> **TASK DATA**
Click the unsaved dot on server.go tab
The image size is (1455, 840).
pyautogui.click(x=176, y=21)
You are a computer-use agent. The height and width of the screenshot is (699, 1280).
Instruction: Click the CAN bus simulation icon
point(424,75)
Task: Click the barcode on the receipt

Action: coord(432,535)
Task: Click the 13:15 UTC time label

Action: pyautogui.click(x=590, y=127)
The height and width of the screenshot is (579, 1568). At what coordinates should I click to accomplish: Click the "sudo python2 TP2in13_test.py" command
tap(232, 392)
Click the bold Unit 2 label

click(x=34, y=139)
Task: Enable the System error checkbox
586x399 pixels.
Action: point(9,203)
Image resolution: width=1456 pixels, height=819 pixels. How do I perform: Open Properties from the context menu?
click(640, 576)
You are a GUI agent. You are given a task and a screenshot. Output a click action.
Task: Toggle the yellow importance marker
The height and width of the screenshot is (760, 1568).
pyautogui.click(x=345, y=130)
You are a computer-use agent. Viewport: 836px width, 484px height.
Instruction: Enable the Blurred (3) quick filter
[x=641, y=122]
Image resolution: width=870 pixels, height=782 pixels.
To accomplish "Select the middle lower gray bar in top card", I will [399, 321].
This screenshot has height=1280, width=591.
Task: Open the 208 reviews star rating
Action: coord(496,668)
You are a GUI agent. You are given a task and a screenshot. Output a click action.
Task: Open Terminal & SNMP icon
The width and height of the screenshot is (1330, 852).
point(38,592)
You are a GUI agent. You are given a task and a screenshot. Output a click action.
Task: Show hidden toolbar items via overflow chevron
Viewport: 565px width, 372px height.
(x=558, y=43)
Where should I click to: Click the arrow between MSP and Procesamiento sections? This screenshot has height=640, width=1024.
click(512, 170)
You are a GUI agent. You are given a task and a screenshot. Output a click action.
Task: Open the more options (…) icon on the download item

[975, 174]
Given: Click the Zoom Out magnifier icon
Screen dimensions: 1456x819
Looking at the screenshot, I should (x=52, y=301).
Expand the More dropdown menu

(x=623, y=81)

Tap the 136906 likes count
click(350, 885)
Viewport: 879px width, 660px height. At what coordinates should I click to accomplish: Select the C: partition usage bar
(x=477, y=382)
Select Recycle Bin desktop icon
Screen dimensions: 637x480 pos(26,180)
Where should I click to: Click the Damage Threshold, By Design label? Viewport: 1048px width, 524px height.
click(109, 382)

> **EXERCISE BRIEF**
Each line from the one containing "Select Recycle Bin desktop icon" to the end of the listing above should be copied exactly, and nothing else.

> **RESULT OF THE EXERCISE**
Select Recycle Bin desktop icon
Screen dimensions: 637x480 pos(26,180)
Where should I click to: Click the Damage Threshold, By Design label? Viewport: 1048px width, 524px height.
click(109, 382)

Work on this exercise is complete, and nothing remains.